Ottawa

On the life and times of James Coyne and the role of a non-partisan public service

Too often we fall short in protecting key players in our democracy

Late last year I sat in when Andrew Coyne—still with Maclean’s then before his return to writing his newspaper column for Postmedia— interviewed Bank of Canada governor Mark Carney.

While the LSE-trained journalist quizzed the Oxford-educated central banker on the finer points of monetary policy, I found plenty of time to take in the portraits of past governors that grace the boardroom of the bank’s rather imposing, neoclassical headquarters in Ottawa.

I was mainly interested in the gaze of Andrew’s father, James Coyne, the bank governor from 1955 to 1961, who died at 102 last Friday. Just before the interview began, Andrew had mentioned how well he thought the official portrait caught his father’s natural expression—a rarity, I imagine, for that sort of formal sitting.

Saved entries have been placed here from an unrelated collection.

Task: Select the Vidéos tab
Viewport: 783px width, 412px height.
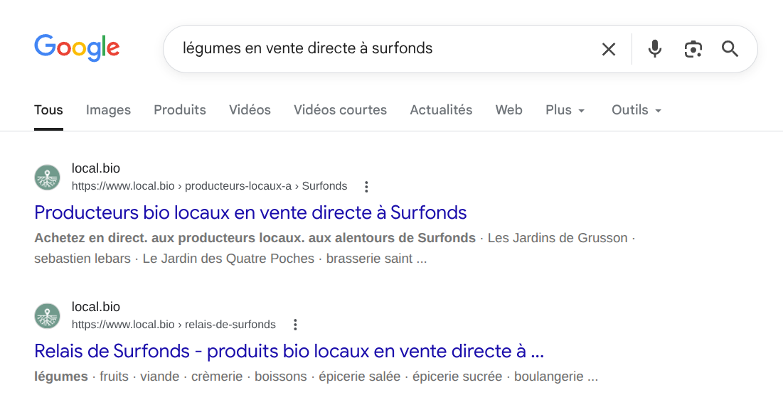Action: coord(250,110)
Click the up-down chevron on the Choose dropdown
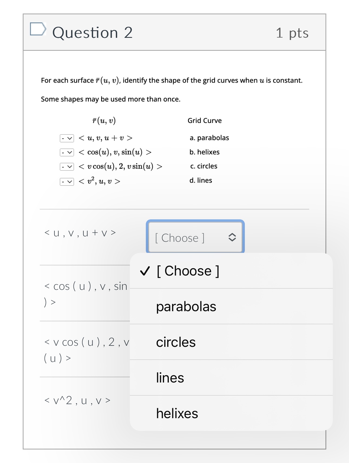 pyautogui.click(x=232, y=238)
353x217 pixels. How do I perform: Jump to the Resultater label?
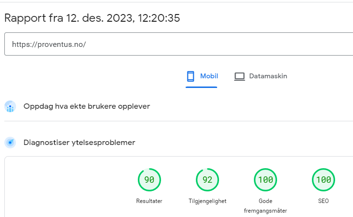click(149, 201)
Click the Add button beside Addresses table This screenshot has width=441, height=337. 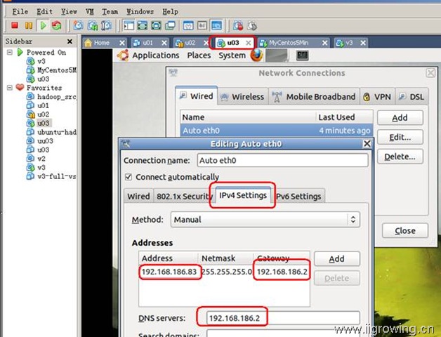tap(336, 258)
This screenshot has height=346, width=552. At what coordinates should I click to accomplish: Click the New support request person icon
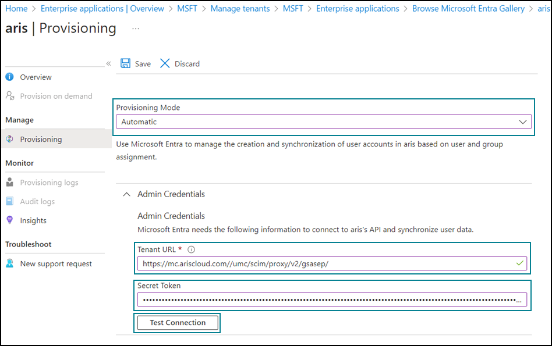[9, 263]
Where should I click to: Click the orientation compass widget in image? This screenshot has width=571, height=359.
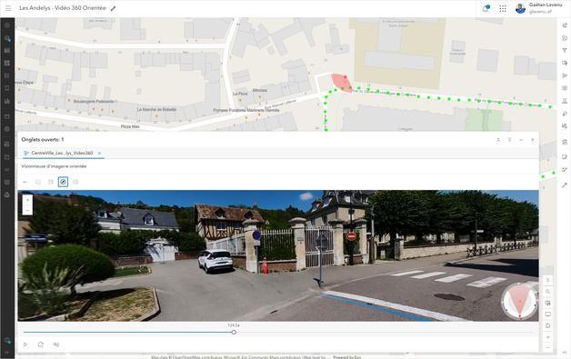[520, 301]
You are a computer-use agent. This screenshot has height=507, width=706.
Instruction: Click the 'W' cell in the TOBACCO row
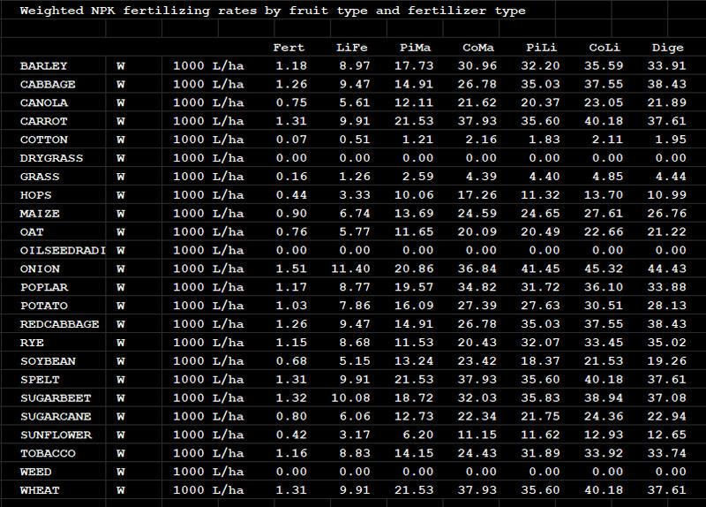(120, 453)
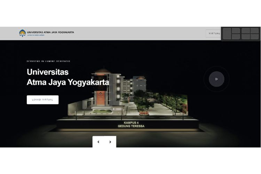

Carney chimed in with informed and animated comments on the senior Coyne, and no wonder. James Coyne, as this weekend’s obituaries (like the engrossing one by Sandra Martin in the Globe) chronicle anew, clashed very publicly with the Diefenbaker government in 1961, in a confrontation that cost him his job, but ultimately helped establish the bank’s proper role and necessary independence. What a story.

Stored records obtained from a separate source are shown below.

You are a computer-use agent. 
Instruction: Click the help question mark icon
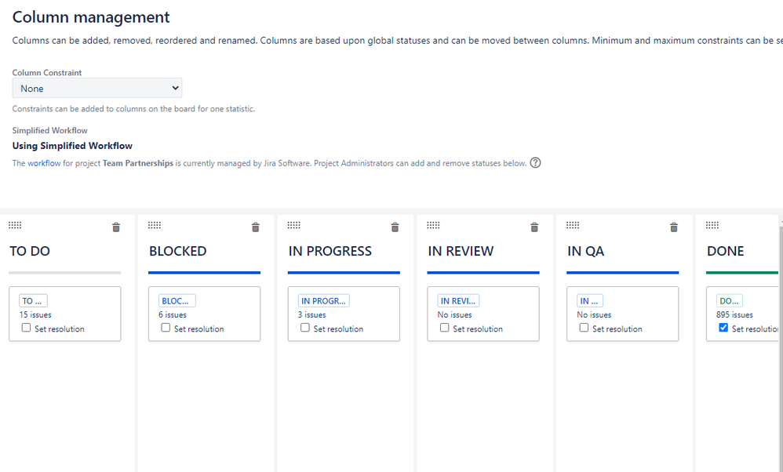(535, 162)
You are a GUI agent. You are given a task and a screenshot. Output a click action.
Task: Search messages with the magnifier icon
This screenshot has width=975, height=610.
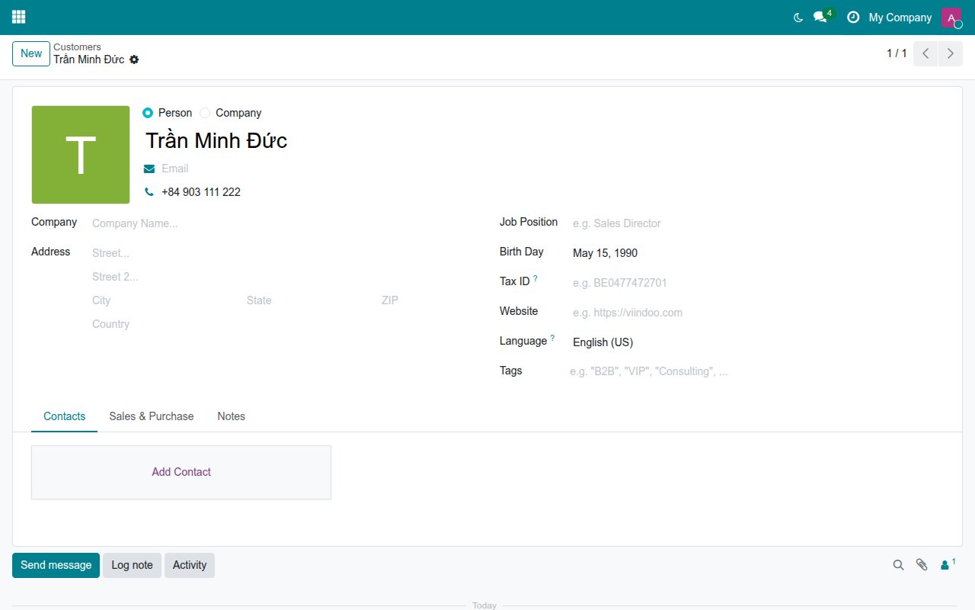[x=898, y=565]
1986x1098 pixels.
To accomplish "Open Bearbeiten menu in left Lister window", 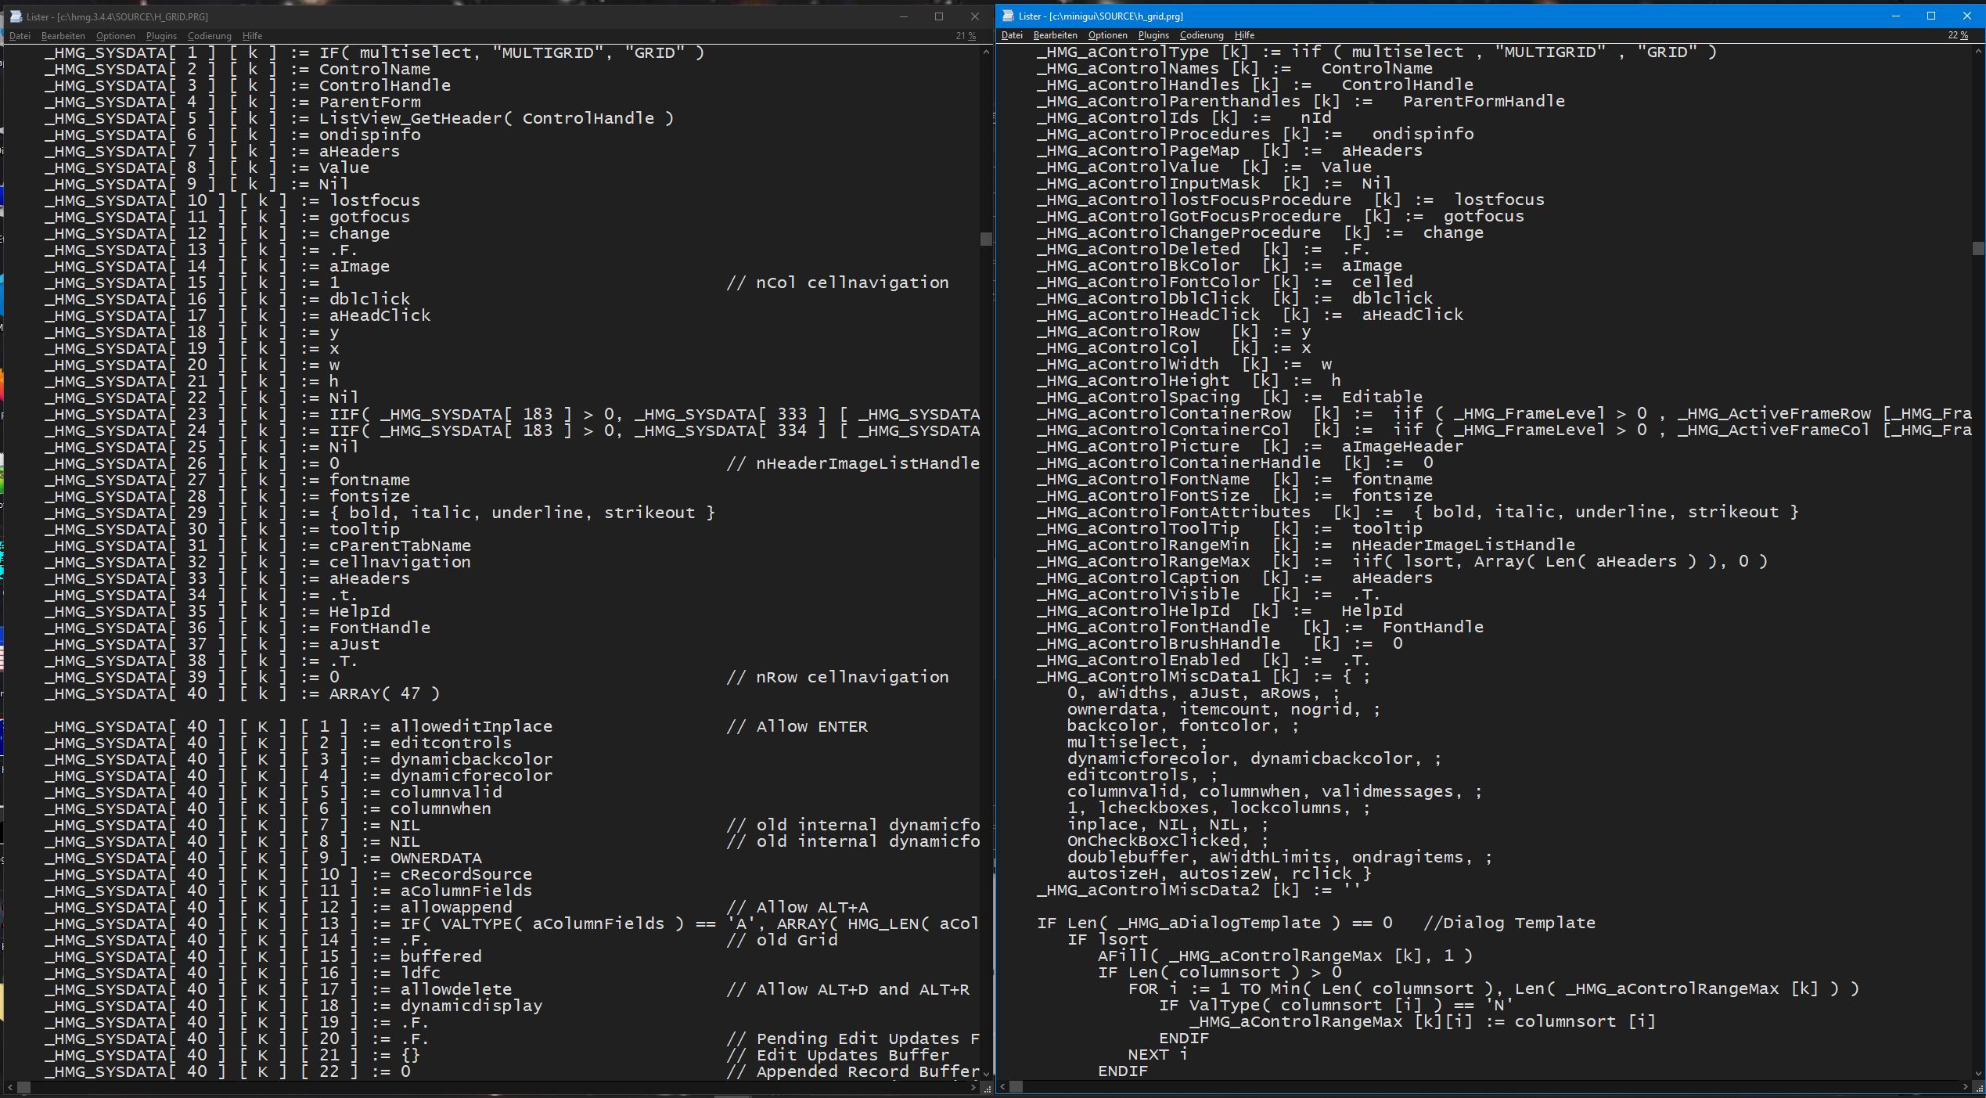I will [x=63, y=36].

It’s good to think, on James Coyne’s passing, that there’s a true continuity of sorts in our public service, that today’s major figures might remember yesterday’s. Carney is, of course, an unusually celebrated governor—maybe the first to be a celebrity—but he is hardly the first remarkable man to do the job. In only my own time in Ottawa, I’ve had fun watching John Crow’s ferocious inflation-fighting and listening to David Dodge put the bank’s work in the broadest possible policy frame.

We naturally think of our government most of the time in terms of the politicians we elect to power. It’s a democracy, after all. But every so often, it’s reassuring to remember there are also judges and diplomats, chief statisticians and bank governors.

We should respect and protect their non-partisan efforts, but too often we fall short. Whenever we fear that politics is impinging too much on their work, we could do worse than to think of James Coyne. For me, it won’t be hard—I’ll imagine his portrait keeping watch.